De administratieve last kan het lerarentekort vergroten
Als alle leraren in het basisonderwijs een uur minder aan de administratie zouden besteden, zou dit 2250 fte op jaarbasis besparen. ‘Deze extra capaciteit zou beschikbaar zijn voor werkdrukverlichting of verbetering van het onderwijs.’ Dat leraren de administratie als zwaar ervaren komt vooral doordat de taken te veel tijd kosten en dat het ten koste gaat van het contact met leerlingen.
De onderzoekers zien dat Nederlandse leraren meer tijd kwijt zijn aan de administratie dan collega's in andere landen. Zo besteden leerkrachten in België 4,3 uur aan de administratie. In Engeland gaat het om 4,2 uur en in Australië 4,4 uur. Verder wijst de Rekenkamer op individuele verschillen die ze zagen in de administratieve documenten die bij scholen werden opgevraagd. Ook tussen leraren zitten veel verschillen. ‘De ene leraar werkt bijvoorbeeld sneller met de computer dan de andere, of schrijft informatie juist meer in detail op.’ Deeltijdleraren zijn meer tijd kwijt dan collega's die de hele week werken, omdat ze meer afstemming hebben met hun duo.
Voor het geval dat…
Voor AOb-hoofdbestuurder Fomenko is het geen verrassing en ze vindt met het lerarentekort dat elke leraar die ermee wil stoppen er één te veel is. “Ik ken collega’s die vier dagen zijn gaan werken om de vijfde dag -onbetaald- hun administratie rustig te kunnen bijwerken.” Fomenko staat zelf twee dagen voor de klas en ziet de verschillen. “Ik notuleer vaak actiepunten en gebruik geen lappen tekst als een leerling een extra rekenboekje nodig heeft.
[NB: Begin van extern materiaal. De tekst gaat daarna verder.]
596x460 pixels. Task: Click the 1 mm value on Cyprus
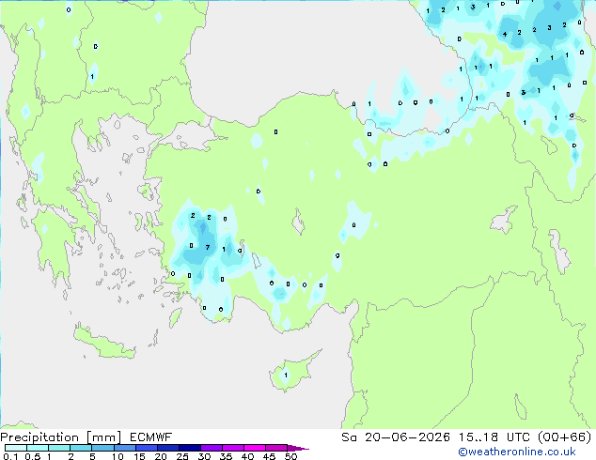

Maar er zijn ook leraren die een compleet verslag maken van een oudergesprek. Dat kost veel meer tijd.”
Dat er zoveel verschillen zijn tussen scholen komt mede door de overheid zelf. Fomenko: “De inspectie kwam met een brochure ‘Ruimte in regels’ over de administratieve taken in het basisonderwijs. Daarin stond wat er niet hoeft te worden bijgehouden, maar geef scholen een overzicht met punten wat wél moet en geef heldere kaders. Nu nemen scholen het zekere voor het onzekere en is het veel ‘voor het geval dat’. En deel als inspectie vooral ook de goede voorbeelden die je ziet tijdens de schoolbezoeken.”
Kleine klassen
Fomenko onderstreept de bevindingen van de Rekenkamer als het gaat om leerlingen die extra ondersteuning nodig hebben. “Als in een kleine klas relatief veel leerlingen ondersteuning nodig hebben, krijg je toch nog veel administratie. Dus een combinatie van kleine klassen én niet teveel leerlingen met ondersteuningsbehoeften, dan gaat de administratieve last wel omlaag. Met dertig leerlingen zonder ondersteuning ben ik per saldo sneller klaar, dan met 20 leerlingen en 5 leerlingen die meer zorg nodig hebben.”
Met dertig leerlingen zonder ondersteuning ben ik per saldo sneller klaar, dan met 20 leerlingen en 5 leerlingen die meer zorg nodig hebben
De Rekenkamer concludeert dat leraren voor elke leerling met een ondersteuningsbehoefte gemiddeld een kwartier per week meer aan administratie heeft. Volgens de onderzoekers gaat het dan om plannen, coördineren en evalueren van de ondersteuning.
Goede gesprek
De Rekenkamer geeft in het onderzoek geen oordeel over de administratie van leraren. Wel komen ze met suggesties wat de minister, inspectie en de scholen kunnen doen. De minister zal bij elk nieuw beleid een afweging moeten maken of de extra administratie opweegt tegen de resultaten. Als dat zo is, dan is de vraag welke taak leraren kunnen schrappen, aldus de Rekenkamer. Scholen kunnen het gesprek aangaan binnen teams en schoolbestuurders zouden vertrouwen moeten geven aan hun scholen en leraren. Fomenko sluit zich hierbij aan: “Vertrouwen is belangrijk, een school is geen papieren werkelijkheid, je kunt niet alles vastleggen.”